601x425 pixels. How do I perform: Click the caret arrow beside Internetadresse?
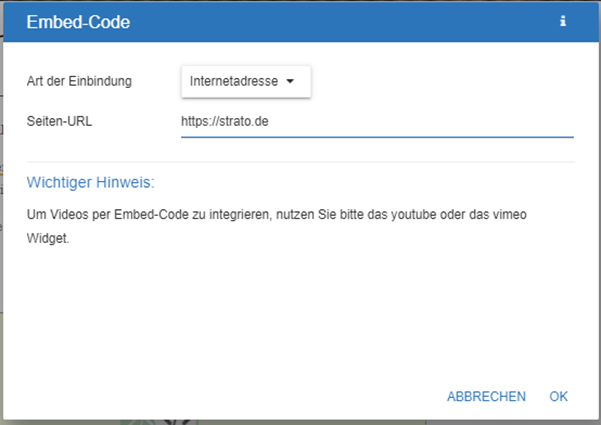[290, 81]
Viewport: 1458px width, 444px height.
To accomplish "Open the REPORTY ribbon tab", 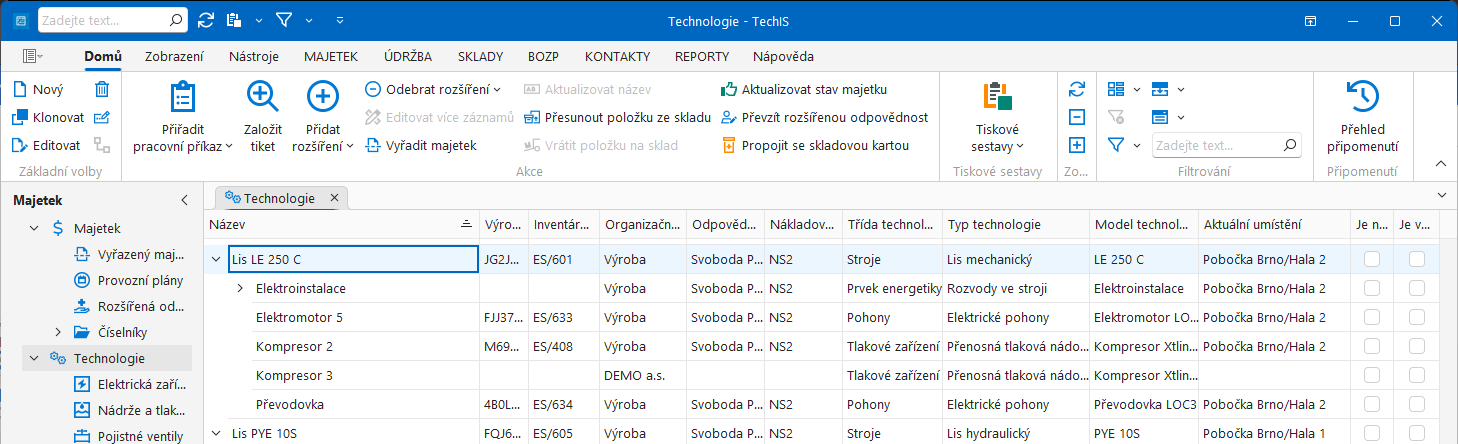I will 702,56.
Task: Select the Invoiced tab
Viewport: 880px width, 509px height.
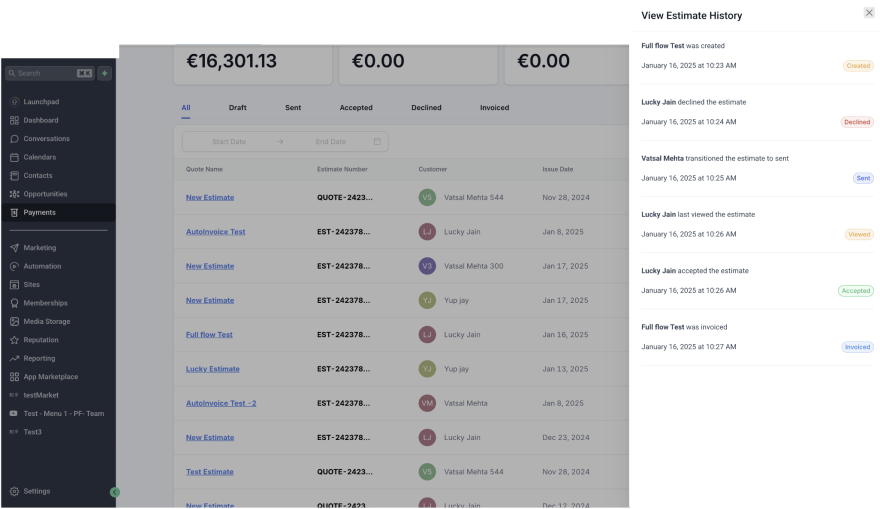Action: [494, 108]
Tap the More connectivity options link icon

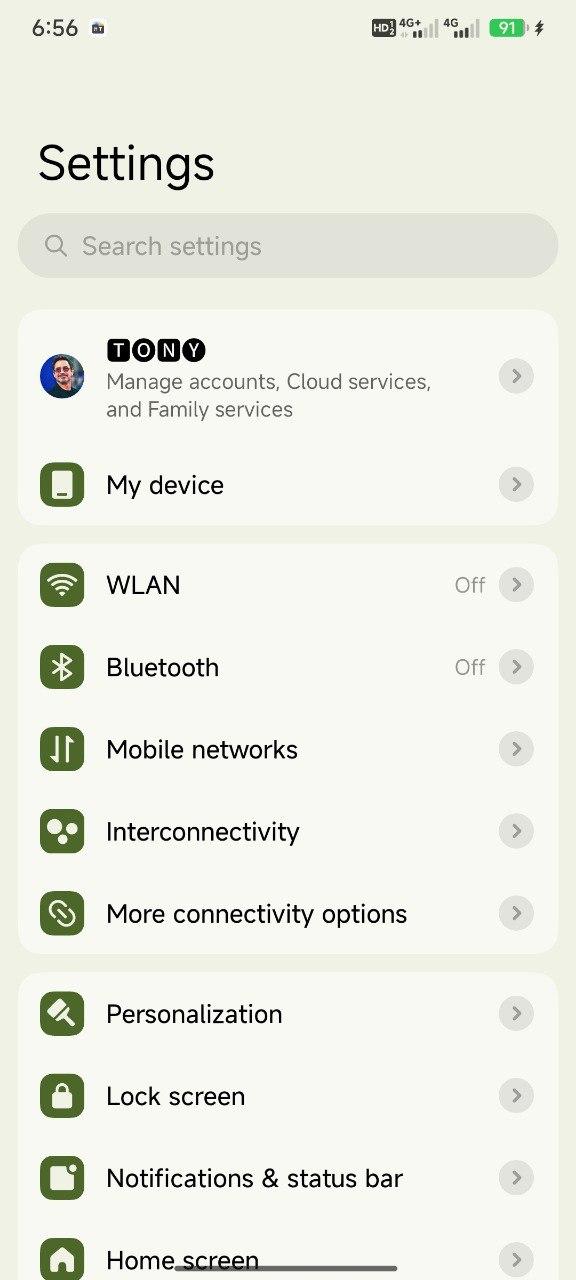(x=62, y=913)
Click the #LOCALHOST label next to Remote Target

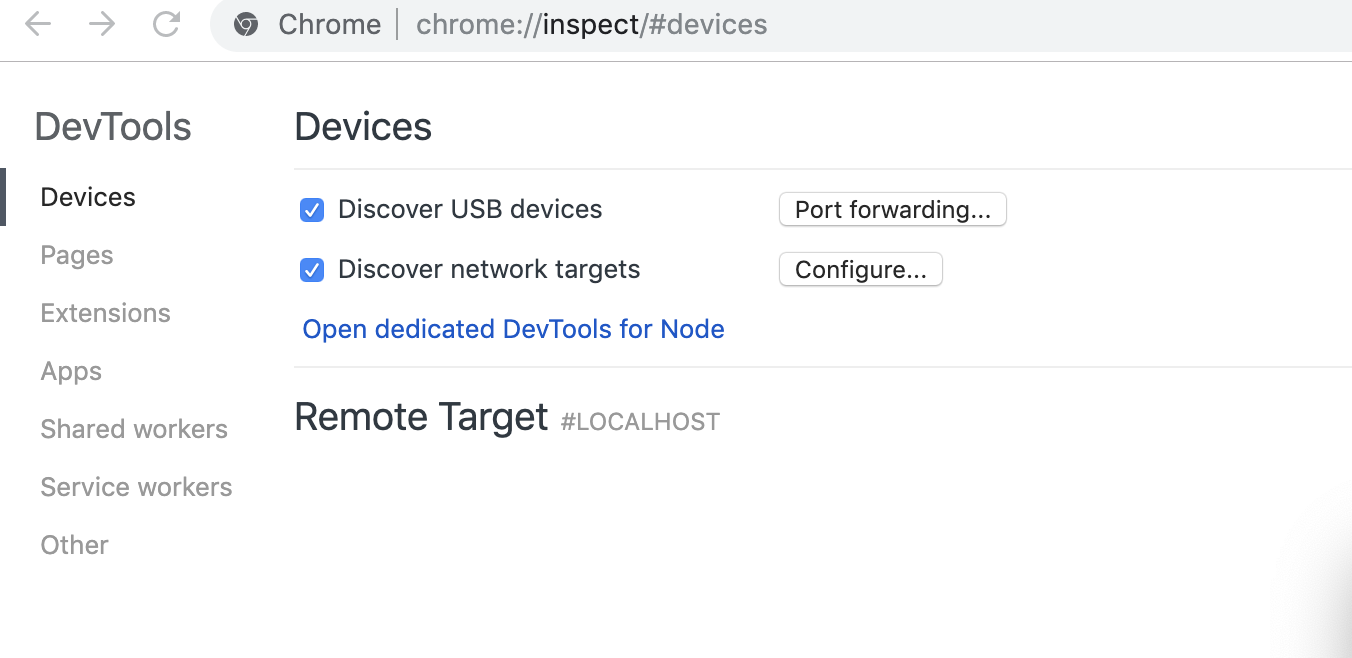pos(640,421)
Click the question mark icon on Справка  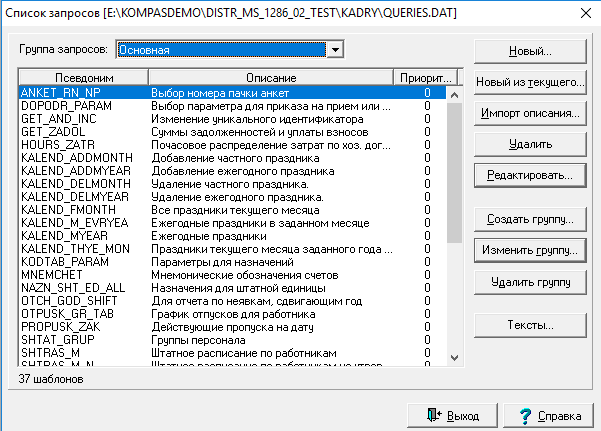click(525, 416)
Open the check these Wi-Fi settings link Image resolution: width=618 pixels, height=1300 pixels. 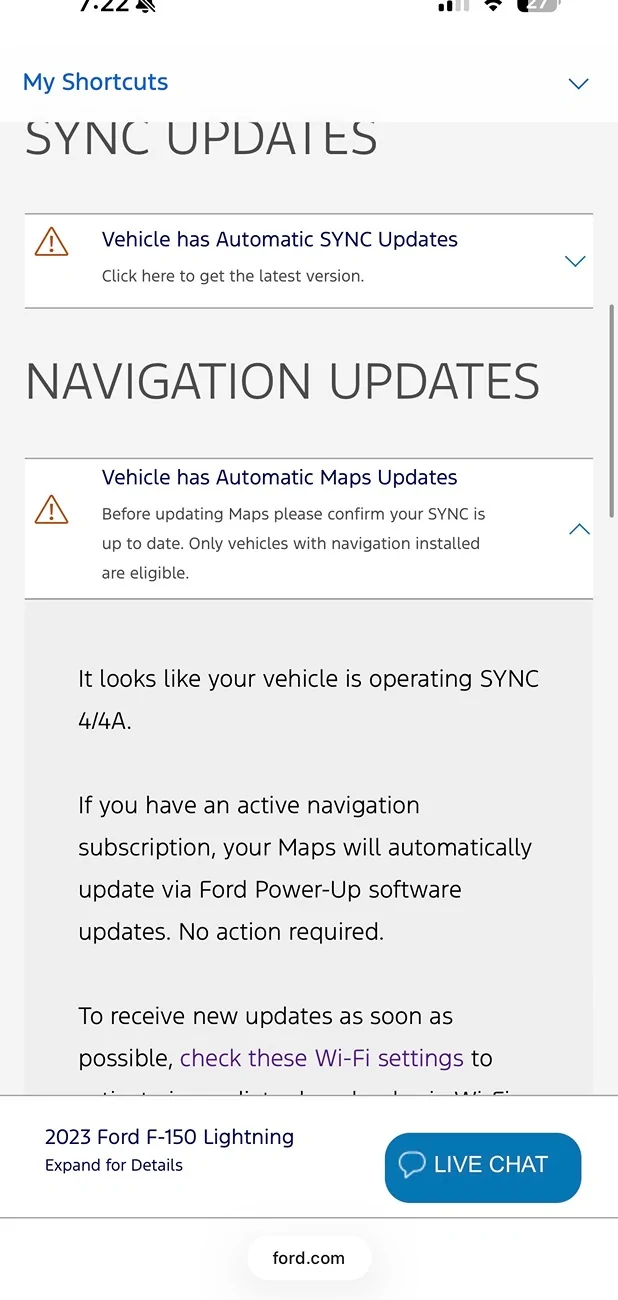tap(322, 1058)
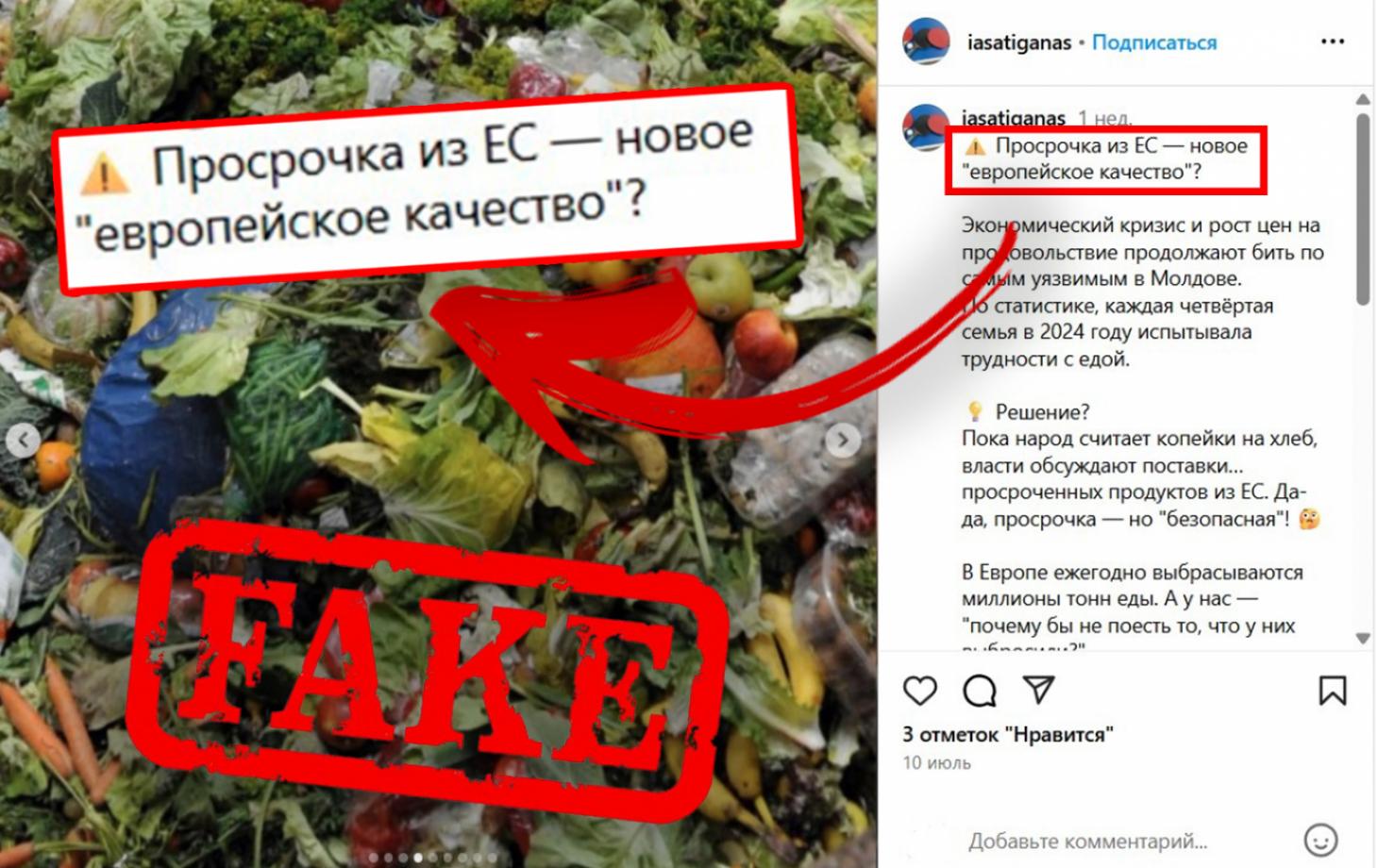This screenshot has height=868, width=1378.
Task: Go to next carousel image arrow
Action: (842, 440)
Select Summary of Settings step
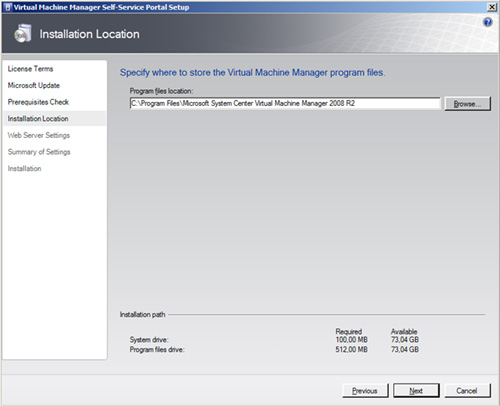This screenshot has width=500, height=406. click(39, 152)
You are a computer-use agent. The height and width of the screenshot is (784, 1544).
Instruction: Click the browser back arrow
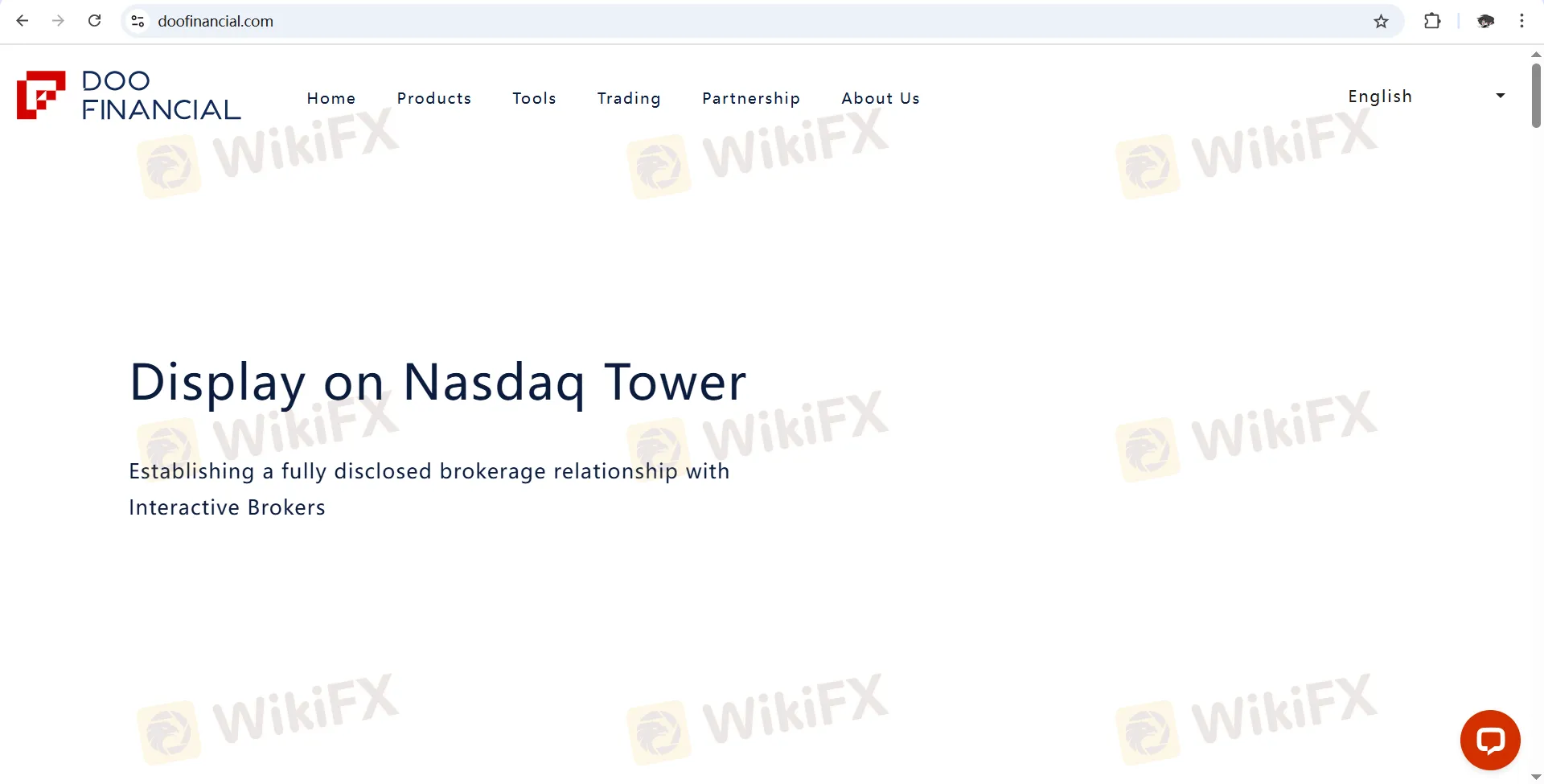point(23,21)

OBJECTIVE -
Please reproduce the items word for word, beginning at the line that contains "You are a computer-use" and stopping after the last line of the items. Leave out the pictures.

RESPONSE TO THE TASK -
You are a computer-use agent. The height and width of the screenshot is (784, 1544).
Instruction: Click the browser back arrow
point(23,21)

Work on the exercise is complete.